[Selected passage]
================

Protecting public universities through strikes

The president, Academic Staff Union of Universities (ASUU), Prof Biodun Ogunyemi, joined other Nigerians to condemn the use of strikes to compel the government to honour agreements. He, however, said strikes were the only language government understood to meet public demands.

Ogunyemi, who spoke after the union suspended its three-month old strike, recently said it was never the desire of ASUU to use strike as tool for agitation.

According to him, it was regrettable and painful that industrial action is the only language successive governments since 1980 understood to meet public demands in virtually all sectors.

“Comrades and compatriots, as we have always argued, the last thing ASUU members love doing is to cause disruption in the smooth intellectual engagements with colleagues, friends and students right on our university campuses.

“ASUU is strongly convinced that if academics fail to fight the cause of university education, the fate that befell public primary and secondary schools would soon become the lot of the public university system in Nigeria.

“ASUU’s advocacy on the need to stem the continued slide into rot and decay in public universities since the 1980s has fallen on deaf ears.

“Our experience, as a trade union, shows that successive governments in Nigeria always entered into negotiated agreements only to placate those pleading the cause.

================

[Work instructions]
1. Swap "industrial action" for "work stoppage" in the ASUU strike article between "Ogunyemi, who spoke" and "our university campuses.", inclusive, and write out that stretch with the change.
2. Extend the ASUU strike article by writing what comes after its last sentence.

[Given entries]
================

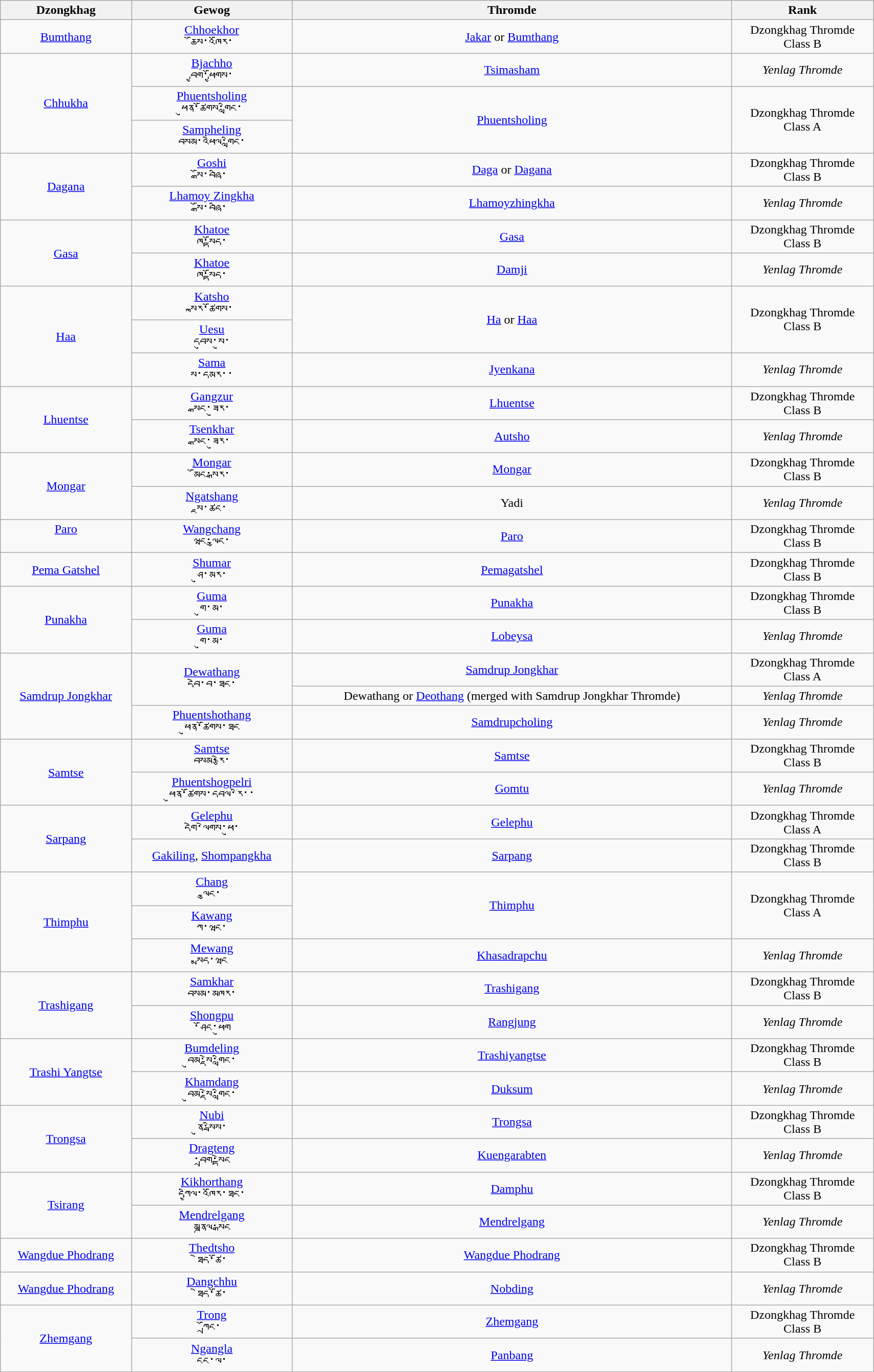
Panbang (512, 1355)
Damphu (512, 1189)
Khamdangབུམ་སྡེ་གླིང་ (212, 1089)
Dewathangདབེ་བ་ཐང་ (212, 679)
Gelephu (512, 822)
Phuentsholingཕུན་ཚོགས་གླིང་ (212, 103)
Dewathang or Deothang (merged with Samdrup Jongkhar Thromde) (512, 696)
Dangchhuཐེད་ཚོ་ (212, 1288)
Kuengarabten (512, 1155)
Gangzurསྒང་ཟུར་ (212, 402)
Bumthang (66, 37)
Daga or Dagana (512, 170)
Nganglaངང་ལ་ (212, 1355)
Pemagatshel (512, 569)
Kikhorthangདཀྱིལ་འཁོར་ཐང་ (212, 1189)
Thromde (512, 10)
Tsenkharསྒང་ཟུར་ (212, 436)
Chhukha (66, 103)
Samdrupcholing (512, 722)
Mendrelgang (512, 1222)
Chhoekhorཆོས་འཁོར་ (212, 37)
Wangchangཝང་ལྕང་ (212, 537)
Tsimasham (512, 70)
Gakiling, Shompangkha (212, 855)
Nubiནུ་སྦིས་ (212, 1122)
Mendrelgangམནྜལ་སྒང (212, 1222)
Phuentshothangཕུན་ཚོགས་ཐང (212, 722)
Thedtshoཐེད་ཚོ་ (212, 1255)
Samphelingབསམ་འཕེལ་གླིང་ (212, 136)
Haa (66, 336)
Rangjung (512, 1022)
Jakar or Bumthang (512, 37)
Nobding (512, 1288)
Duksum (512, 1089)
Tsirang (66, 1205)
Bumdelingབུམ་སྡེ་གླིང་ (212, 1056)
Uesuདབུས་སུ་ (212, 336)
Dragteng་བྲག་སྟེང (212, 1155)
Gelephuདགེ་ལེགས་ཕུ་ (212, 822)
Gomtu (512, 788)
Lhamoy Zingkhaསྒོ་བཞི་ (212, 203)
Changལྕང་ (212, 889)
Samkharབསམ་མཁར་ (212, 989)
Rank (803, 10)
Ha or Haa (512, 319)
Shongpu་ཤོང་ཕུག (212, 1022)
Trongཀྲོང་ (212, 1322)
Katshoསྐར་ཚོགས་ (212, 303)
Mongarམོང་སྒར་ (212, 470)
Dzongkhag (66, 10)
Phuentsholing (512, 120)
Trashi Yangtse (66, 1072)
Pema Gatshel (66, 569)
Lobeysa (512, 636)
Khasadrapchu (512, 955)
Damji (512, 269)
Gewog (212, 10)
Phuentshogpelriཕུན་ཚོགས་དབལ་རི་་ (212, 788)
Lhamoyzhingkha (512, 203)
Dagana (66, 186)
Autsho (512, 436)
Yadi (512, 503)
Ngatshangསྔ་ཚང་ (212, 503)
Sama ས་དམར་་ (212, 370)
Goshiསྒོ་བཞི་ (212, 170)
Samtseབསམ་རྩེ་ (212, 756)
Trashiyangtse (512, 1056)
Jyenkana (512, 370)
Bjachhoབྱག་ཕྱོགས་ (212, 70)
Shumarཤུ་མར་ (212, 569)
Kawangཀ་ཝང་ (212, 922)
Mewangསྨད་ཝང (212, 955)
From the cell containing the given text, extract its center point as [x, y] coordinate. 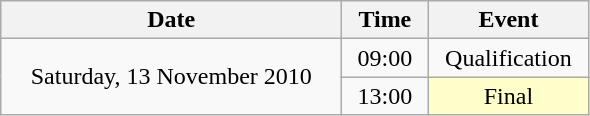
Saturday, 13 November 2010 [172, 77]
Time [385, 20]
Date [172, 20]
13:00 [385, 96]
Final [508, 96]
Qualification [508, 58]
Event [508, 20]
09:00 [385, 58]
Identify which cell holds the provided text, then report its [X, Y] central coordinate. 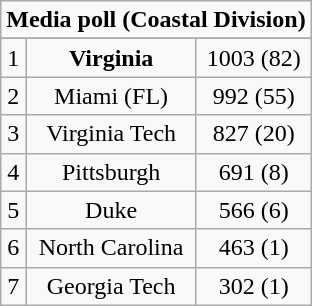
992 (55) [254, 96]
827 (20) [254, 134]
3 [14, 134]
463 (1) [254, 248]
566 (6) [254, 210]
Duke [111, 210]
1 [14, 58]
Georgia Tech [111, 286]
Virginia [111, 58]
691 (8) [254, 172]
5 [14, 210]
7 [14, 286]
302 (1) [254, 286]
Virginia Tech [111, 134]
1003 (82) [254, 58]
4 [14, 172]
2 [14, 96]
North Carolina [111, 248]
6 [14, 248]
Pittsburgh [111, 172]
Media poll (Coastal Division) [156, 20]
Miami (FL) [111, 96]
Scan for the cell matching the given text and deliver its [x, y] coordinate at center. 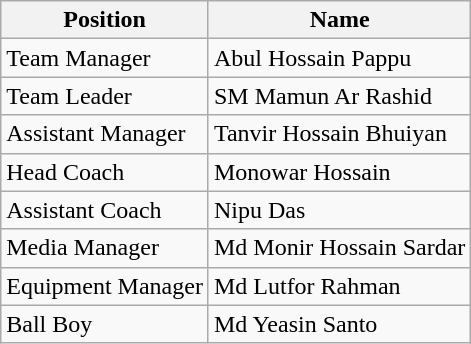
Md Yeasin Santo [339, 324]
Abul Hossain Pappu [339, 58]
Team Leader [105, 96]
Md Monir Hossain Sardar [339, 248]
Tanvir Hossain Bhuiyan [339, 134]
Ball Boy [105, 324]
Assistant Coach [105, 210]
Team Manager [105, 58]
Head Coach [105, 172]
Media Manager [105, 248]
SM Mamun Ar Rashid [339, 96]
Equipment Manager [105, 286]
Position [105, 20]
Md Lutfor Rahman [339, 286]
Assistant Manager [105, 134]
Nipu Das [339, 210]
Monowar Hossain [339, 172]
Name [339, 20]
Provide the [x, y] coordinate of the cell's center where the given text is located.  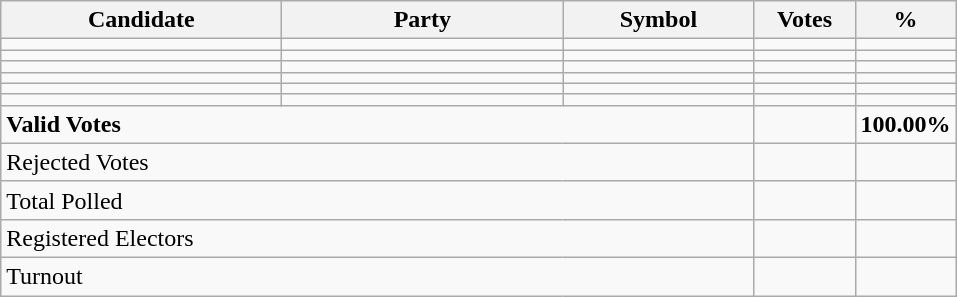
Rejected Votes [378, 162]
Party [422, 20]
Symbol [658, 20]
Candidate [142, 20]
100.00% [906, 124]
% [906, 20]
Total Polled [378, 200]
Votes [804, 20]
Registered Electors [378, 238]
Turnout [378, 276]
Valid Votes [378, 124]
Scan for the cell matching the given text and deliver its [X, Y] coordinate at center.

================

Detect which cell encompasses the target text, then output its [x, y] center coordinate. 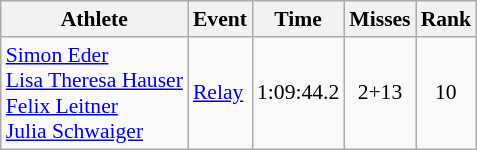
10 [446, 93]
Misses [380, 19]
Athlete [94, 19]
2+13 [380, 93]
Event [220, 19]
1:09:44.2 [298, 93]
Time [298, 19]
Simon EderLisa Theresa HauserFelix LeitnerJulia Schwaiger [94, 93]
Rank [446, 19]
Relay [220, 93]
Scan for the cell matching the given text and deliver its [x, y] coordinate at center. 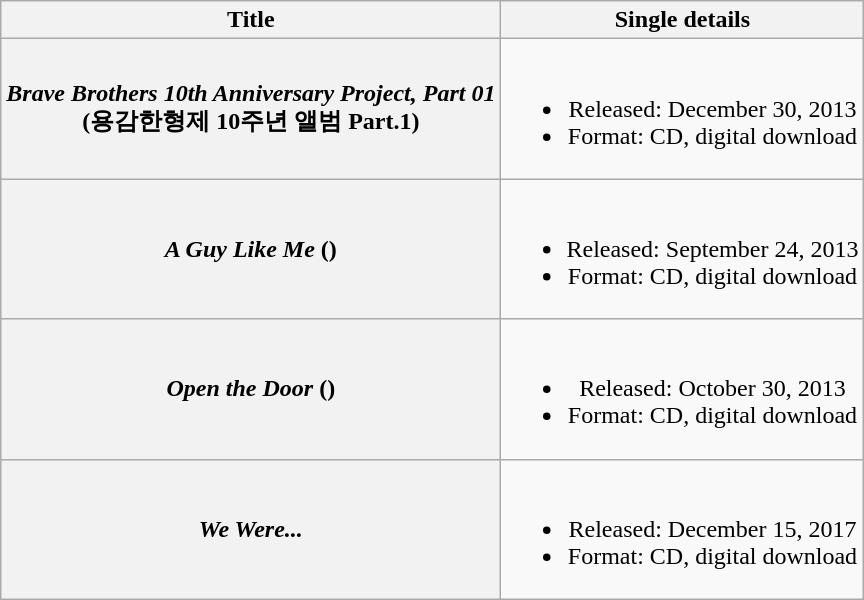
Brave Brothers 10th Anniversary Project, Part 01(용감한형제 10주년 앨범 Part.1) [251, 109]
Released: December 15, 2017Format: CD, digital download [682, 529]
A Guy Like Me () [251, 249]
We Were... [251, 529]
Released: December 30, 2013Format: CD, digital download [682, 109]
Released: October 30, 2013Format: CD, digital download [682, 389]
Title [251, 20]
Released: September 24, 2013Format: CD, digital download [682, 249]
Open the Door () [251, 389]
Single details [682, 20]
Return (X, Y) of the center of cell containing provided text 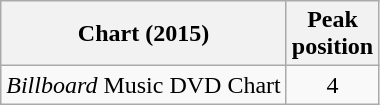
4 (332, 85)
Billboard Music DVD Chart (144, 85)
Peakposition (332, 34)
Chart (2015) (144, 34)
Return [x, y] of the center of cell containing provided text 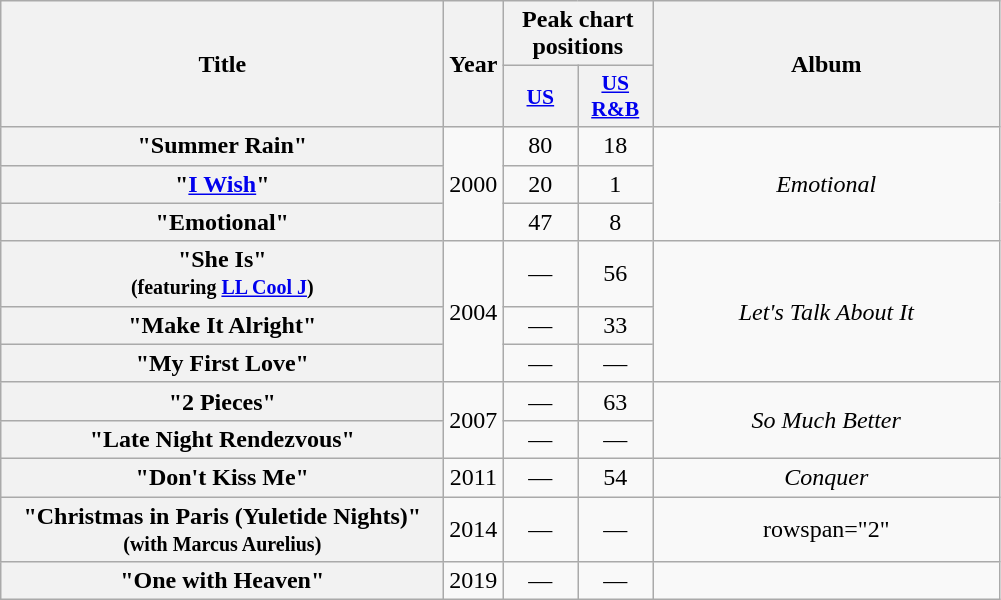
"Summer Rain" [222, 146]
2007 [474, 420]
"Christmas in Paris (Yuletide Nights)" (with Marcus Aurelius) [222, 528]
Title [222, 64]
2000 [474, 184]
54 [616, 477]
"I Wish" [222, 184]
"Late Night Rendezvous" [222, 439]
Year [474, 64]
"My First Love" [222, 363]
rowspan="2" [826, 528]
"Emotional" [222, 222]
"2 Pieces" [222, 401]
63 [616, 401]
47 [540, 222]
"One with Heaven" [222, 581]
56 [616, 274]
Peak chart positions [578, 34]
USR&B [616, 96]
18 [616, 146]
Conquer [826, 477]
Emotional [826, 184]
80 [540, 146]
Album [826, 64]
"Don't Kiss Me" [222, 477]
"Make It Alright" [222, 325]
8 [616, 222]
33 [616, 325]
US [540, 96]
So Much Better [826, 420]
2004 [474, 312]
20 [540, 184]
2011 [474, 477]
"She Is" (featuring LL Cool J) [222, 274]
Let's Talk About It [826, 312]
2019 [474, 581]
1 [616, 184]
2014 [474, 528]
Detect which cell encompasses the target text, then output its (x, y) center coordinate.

================

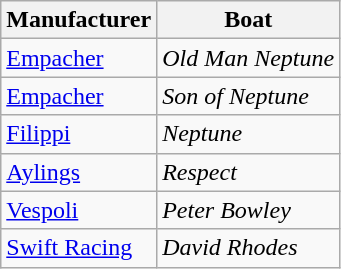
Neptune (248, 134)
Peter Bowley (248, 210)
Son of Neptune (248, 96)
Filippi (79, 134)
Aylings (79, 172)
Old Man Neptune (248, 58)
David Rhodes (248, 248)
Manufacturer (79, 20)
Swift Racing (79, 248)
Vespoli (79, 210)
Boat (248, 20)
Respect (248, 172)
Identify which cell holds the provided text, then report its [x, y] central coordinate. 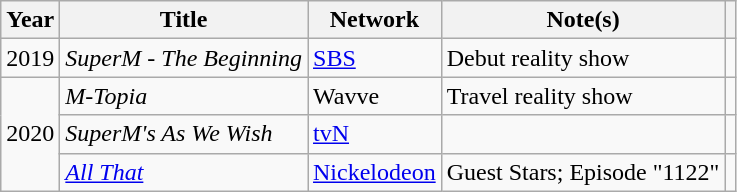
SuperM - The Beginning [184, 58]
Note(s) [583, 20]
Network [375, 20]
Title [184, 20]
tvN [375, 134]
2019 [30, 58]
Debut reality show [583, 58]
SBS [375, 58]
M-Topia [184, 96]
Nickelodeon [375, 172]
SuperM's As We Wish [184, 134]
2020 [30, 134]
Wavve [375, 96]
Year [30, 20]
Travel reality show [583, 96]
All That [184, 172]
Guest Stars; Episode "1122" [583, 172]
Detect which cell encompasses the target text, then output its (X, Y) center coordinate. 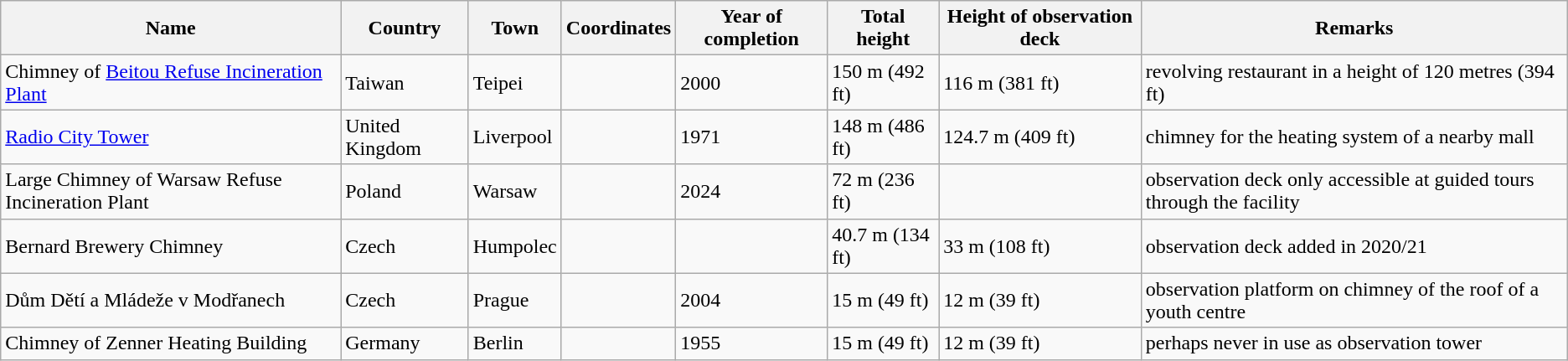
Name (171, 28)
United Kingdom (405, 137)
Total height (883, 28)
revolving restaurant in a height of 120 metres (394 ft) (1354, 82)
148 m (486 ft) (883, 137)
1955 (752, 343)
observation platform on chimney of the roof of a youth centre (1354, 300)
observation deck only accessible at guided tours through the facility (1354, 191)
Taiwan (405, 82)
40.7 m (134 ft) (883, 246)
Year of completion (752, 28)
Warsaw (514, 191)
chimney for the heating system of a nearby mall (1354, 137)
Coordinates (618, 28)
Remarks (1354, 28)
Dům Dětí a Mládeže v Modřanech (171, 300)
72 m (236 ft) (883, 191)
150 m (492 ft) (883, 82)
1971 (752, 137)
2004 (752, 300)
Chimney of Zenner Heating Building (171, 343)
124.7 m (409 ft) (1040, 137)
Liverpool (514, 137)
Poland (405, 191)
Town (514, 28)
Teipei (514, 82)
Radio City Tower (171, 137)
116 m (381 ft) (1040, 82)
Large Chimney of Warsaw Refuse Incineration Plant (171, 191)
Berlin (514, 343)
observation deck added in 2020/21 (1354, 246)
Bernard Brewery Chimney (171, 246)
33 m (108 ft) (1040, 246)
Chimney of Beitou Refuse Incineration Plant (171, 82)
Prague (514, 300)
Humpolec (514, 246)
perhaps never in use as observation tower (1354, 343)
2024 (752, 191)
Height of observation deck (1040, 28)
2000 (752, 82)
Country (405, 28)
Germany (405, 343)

================

[The results]
1.
Ogunyemi, who spoke after the union suspended its three-month old strike, recently said it was never the desire of ASUU to use strike as tool for agitation.

According to him, it was regrettable and painful that work stoppage is the only language successive governments since 1980 understood to meet public demands in virtually all sectors.

“Comrades and compatriots, as we have always argued, the last thing ASUU members love doing is to cause disruption in the smooth intellectual engagements with colleagues, friends and students right on our university campuses.

2.
“This proclivity of the Nigerian ruling class, irrespective of which wing of the insensitive stock they belong, must continually be tracked, engaged and resisted by all people of goodwill.’’

 Chairman ASUU, University of Ibadan, Dr Deji Omole, aligned with Ogunyemi, when he addressed ASUU congress of the university.

Omole said the association would not allow the ruling elite to destroy the heritage of the poor which is qualitative public university education.

He said that the strike was borne out of genuine and patriotic commitment to ensure a better future for children of the masses and by extension, Nigeria.

He dismissed the allegation being bandied by the government that the strike was political.

“How can our strike be political when there are matters that you as government signed and you failed to fulfill your promises?’’

ASUU, during the three-month strike, rejected the membership of Mr Wale Babalakin, as leader of the federal government negotiation team.

Omole, who spoke on the issue, said that Babalakin was rejected by the union because he was an interested party, as he is pursuing a private university license and will do everything to jeopardise public education funding.

Omole noted that a situation whereby two members in the federal government team are pursuing their private university licenses indicates that they will never support public funding of universities.

Babalakin, however, responded to some of the allegations levelled against the federal government’s negotiation team.

He said that Nigerians deserved quality education, which must not be compromised as a result of inadequate funding, which has been the situation in the last 30 years.

Babalakin debunked allegations that his team suggested a fee hike in universities, explaining that the committee’s scope of work had nothing to do with fees payable in schools.

He said that his team believed that no Nigerian should be deprived of university education because of his/her financial circumstance.

He stressed that his team and ASUU were in agreement on the need for improved education funding but differed on where the funding should come from.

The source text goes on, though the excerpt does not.